» WHAT YOU NEED TO DO:
Take the listing and give it again exactly, from its first line to its last line.

» MATERIAL PROVIDED:
+++

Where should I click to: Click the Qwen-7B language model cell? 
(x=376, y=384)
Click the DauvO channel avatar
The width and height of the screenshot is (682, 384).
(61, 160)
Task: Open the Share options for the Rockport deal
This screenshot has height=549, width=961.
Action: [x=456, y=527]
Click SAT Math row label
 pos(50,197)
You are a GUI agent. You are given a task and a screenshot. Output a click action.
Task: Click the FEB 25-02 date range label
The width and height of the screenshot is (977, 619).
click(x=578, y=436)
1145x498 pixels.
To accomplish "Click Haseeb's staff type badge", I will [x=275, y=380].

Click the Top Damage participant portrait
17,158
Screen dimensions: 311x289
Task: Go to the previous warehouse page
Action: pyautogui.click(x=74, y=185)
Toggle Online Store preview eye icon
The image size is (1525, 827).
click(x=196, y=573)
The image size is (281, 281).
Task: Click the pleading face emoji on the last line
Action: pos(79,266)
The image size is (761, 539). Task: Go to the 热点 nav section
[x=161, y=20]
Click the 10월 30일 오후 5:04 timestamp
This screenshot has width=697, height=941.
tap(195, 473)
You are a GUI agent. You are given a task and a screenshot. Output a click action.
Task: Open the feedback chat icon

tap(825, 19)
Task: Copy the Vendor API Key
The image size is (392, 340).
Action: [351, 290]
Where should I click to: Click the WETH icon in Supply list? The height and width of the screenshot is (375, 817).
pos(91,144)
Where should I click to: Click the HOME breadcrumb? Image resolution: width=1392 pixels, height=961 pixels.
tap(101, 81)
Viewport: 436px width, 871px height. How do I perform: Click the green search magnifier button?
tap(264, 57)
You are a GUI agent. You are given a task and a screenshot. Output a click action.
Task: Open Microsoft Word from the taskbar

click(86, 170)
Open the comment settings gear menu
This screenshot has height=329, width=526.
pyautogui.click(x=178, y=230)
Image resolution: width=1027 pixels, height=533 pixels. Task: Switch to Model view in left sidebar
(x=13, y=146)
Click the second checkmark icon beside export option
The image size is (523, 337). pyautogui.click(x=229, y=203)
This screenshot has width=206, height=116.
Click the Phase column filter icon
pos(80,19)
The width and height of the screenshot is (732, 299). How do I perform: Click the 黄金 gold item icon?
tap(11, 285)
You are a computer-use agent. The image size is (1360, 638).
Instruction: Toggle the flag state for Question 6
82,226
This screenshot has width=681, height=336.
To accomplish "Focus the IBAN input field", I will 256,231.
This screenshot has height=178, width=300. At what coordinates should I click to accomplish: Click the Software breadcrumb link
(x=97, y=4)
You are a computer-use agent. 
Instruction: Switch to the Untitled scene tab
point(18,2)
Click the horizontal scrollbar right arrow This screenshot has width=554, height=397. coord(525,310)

+++

» REPLY TO THE TASK:
Where should I click to: Click the Qwen-7B language model cell? 
(x=376, y=384)
Click the DauvO channel avatar
The width and height of the screenshot is (682, 384).
(61, 160)
Task: Open the Share options for the Rockport deal
This screenshot has height=549, width=961.
Action: [x=456, y=527]
Click SAT Math row label
 pos(50,197)
You are a GUI agent. You are given a task and a screenshot. Output a click action.
Task: Click the FEB 25-02 date range label
The width and height of the screenshot is (977, 619).
click(x=578, y=436)
1145x498 pixels.
To accomplish "Click Haseeb's staff type badge", I will [x=275, y=380].

Click the Top Damage participant portrait
17,158
Screen dimensions: 311x289
Task: Go to the previous warehouse page
Action: pyautogui.click(x=74, y=185)
Toggle Online Store preview eye icon
The image size is (1525, 827).
click(x=196, y=573)
The image size is (281, 281).
Task: Click the pleading face emoji on the last line
Action: pos(79,266)
The image size is (761, 539). Task: Go to the 热点 nav section
[x=161, y=20]
Click the 10월 30일 오후 5:04 timestamp
This screenshot has width=697, height=941.
tap(195, 473)
You are a GUI agent. You are given a task and a screenshot. Output a click action.
Task: Open the feedback chat icon

tap(825, 19)
Task: Copy the Vendor API Key
The image size is (392, 340).
Action: [351, 290]
Where should I click to: Click the WETH icon in Supply list? The height and width of the screenshot is (375, 817).
pos(91,144)
Where should I click to: Click the HOME breadcrumb? Image resolution: width=1392 pixels, height=961 pixels.
tap(101, 81)
Viewport: 436px width, 871px height. How do I perform: Click the green search magnifier button?
tap(264, 57)
You are a GUI agent. You are given a task and a screenshot. Output a click action.
Task: Open Microsoft Word from the taskbar

click(86, 170)
Open the comment settings gear menu
This screenshot has height=329, width=526.
pyautogui.click(x=178, y=230)
Image resolution: width=1027 pixels, height=533 pixels. Task: Switch to Model view in left sidebar
(x=13, y=146)
Click the second checkmark icon beside export option
The image size is (523, 337). pyautogui.click(x=229, y=203)
This screenshot has width=206, height=116.
Click the Phase column filter icon
pos(80,19)
The width and height of the screenshot is (732, 299). How do I perform: Click the 黄金 gold item icon?
tap(11, 285)
You are a computer-use agent. The image size is (1360, 638).
Instruction: Toggle the flag state for Question 6
82,226
This screenshot has width=681, height=336.
To accomplish "Focus the IBAN input field", I will 256,231.
This screenshot has height=178, width=300. At what coordinates should I click to accomplish: Click the Software breadcrumb link
(x=97, y=4)
You are a computer-use agent. 
Instruction: Switch to the Untitled scene tab
point(18,2)
Click the horizontal scrollbar right arrow This screenshot has width=554, height=397. coord(525,310)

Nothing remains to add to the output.